##### Text for analysis
This metaphor may explain why Trickle-Down Community Engagement happens, and why communities of color and other marginalized communities have been so frustrated with many practices and systems and conversations within the nonprofit sector.

A few months ago I was checking in with a couple of program officers about their plans around leadership and capacity among communities-of-color-led nonprofits. These are program officers that I like and admire (and I’m not just saying that because they read this blog). The foundation had expressed interest in my organization’s work around bringing more leaders of color into the nonprofit sector.

“The trustees just approved our plans to do some research to find out what communities of color need in order to build leadership and organizational capacity. I know you’ve been working in this area. You’re on our list of people to talk to.”

I took a sip of beer (stop judging, it was at least 2pm). I had not had the best day that day, and that bit of news just added to the general crappiness.

“Can I be honest?” I said, and they nodded, because they’re awesome that way, “my organization, Rainier Valley Corps, did all that research already. Over a year, we asked a whole bunch of organizations led by communities of color what they need in order to grow their capacity. We had interviews and focus groups. What they all wanted was staffing. They need people, because historically, funders have been sending them to workshops, or paying for consultants to come do a strategic plan or fundraising plan or something. And it usually doesn’t work, because if an organization does not have full-time staffing, you can send them to a thousand workshops and conferences and do a hundred strategic plans, it’s going to go nowhere because who is going to implement anything? In fact, that is why Rainier Valley Corps was formed in the first place. We send full-time fellows into these organizations, and we’ll train both the fellows and the organizations. That’s what the communities want! Why are you trying to find a model when we already have a strong model to test out?”
##########
• _Activity list_
1. According to the passage on nonprofit community engagement, why do workshops and consultant-made plans usually fail to build capacity in organizations led by communities of color?
2. Carry on with the passage on nonprofit community engagement, picking up right after its last line.
##### Provided information
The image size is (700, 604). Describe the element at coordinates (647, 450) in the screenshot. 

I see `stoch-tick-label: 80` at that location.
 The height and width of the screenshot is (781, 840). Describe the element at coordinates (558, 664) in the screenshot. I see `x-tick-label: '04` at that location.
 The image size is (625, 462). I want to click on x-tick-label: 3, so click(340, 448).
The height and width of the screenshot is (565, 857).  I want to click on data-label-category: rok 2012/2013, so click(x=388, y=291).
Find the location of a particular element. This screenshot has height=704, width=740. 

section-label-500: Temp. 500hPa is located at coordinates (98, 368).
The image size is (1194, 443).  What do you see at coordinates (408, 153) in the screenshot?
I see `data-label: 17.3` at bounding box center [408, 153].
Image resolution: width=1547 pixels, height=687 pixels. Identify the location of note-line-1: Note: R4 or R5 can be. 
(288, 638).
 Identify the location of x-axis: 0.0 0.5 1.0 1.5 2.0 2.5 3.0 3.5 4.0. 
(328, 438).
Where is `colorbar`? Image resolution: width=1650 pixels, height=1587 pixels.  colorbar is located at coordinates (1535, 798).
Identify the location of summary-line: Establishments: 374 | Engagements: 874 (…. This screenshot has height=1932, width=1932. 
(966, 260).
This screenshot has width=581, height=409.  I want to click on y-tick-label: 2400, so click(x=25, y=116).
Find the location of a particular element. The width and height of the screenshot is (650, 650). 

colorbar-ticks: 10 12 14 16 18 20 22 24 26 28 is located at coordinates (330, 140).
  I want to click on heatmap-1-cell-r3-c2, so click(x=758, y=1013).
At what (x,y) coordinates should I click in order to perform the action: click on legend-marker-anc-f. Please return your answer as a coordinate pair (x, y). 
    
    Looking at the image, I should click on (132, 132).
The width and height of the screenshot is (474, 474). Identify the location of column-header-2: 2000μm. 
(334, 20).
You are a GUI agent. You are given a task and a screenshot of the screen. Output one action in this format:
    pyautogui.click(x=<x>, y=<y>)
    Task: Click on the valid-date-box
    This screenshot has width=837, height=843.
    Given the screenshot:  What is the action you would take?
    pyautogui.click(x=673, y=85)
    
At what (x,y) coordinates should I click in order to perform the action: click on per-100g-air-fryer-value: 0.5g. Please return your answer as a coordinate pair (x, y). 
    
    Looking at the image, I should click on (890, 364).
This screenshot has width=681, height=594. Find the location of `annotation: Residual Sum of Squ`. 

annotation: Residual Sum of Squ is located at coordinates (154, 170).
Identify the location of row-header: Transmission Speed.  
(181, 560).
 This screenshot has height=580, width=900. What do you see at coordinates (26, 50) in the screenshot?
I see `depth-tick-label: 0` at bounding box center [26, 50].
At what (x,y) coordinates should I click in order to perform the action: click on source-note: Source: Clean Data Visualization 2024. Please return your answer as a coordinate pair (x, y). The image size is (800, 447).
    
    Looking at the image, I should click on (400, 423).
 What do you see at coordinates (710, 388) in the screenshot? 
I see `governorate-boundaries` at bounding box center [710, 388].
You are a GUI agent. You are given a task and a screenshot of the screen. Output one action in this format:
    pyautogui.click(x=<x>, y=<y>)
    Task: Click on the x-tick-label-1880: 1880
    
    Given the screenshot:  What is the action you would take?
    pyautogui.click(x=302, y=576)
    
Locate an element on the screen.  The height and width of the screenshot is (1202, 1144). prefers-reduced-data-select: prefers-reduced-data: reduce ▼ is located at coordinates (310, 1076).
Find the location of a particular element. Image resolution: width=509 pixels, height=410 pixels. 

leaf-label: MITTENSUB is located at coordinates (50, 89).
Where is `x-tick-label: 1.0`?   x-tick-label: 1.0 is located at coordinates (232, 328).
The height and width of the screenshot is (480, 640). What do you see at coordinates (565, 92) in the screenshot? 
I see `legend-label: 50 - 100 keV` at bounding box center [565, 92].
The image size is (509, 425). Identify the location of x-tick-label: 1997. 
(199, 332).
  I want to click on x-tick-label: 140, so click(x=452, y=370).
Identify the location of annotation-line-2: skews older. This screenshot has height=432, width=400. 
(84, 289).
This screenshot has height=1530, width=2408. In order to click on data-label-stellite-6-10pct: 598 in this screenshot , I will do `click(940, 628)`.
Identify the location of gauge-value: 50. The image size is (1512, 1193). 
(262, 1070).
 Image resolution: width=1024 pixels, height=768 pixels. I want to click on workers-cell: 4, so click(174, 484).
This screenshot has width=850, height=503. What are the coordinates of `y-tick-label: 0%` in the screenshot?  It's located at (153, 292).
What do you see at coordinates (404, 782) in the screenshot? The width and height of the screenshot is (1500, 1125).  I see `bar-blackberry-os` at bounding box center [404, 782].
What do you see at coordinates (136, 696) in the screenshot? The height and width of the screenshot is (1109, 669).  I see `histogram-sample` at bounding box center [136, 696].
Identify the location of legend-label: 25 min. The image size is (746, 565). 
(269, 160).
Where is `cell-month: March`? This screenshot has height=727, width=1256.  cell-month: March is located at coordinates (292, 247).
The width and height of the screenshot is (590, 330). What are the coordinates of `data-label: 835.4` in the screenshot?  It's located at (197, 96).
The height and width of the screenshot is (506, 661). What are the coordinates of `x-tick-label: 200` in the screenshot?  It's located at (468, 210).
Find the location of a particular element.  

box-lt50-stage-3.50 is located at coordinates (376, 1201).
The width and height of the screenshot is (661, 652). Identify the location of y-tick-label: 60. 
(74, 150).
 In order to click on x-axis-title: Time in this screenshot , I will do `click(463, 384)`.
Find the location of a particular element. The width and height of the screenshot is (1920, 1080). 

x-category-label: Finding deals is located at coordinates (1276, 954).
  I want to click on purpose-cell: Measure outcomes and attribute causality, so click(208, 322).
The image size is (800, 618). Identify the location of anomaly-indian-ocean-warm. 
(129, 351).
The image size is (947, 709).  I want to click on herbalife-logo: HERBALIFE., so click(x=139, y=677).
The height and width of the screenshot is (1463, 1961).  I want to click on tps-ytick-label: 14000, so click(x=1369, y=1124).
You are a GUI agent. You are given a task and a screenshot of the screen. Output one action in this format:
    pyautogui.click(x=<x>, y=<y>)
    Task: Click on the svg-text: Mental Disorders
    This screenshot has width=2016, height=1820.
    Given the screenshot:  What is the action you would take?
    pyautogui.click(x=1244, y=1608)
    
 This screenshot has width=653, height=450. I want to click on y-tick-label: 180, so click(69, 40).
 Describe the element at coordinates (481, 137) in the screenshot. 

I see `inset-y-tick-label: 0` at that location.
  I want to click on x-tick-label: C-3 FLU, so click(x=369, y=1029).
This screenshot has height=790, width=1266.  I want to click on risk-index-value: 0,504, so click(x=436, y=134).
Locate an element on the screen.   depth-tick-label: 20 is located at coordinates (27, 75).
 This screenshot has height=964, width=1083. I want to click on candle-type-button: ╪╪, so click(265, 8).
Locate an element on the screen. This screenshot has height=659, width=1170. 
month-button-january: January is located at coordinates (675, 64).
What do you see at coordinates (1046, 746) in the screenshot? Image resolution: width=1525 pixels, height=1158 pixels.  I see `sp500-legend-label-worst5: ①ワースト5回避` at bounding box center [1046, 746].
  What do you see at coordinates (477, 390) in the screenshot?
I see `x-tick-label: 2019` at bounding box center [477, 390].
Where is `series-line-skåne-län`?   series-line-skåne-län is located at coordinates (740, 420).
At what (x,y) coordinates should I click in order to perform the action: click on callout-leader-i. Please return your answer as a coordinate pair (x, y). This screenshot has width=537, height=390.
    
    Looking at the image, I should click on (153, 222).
##########
• _Answers to the tasks_
1. Without full-time staffing, nobody is available to implement anything. An organization can attend a thousand workshops and conferences and do a hundred strategic plans, and it will still go nowhere.

2.
“Well, we—“

“You’re going to take 18 months to do this research. You’re going to hire a consultant to come and ask me for my opinions, and I will tell you exactly what I just told you: Fund leaders of color to work full-time at these organizations. Communities are getting so tired of being asked what we want to see, and then we propose solutions, and then these solutions are not funded because it doesn’t line up with funders’ agendas and priorities.”

I let out a high-pitched wail, then collapsed on the floor, beating my chest and tearing at my hair in anguish, before regaining my composure and sitting up to calmly sip on my beer. After more discussion, I found out that this due diligence is the way to convince the foundation’s trustees. They need to see this research done. I apologized to my colleagues for snapping at them, understanding that foundation staff are often bound by whims of their boards and other factors. Still, it is frustrating to have these conversations, and I am not the only one having them.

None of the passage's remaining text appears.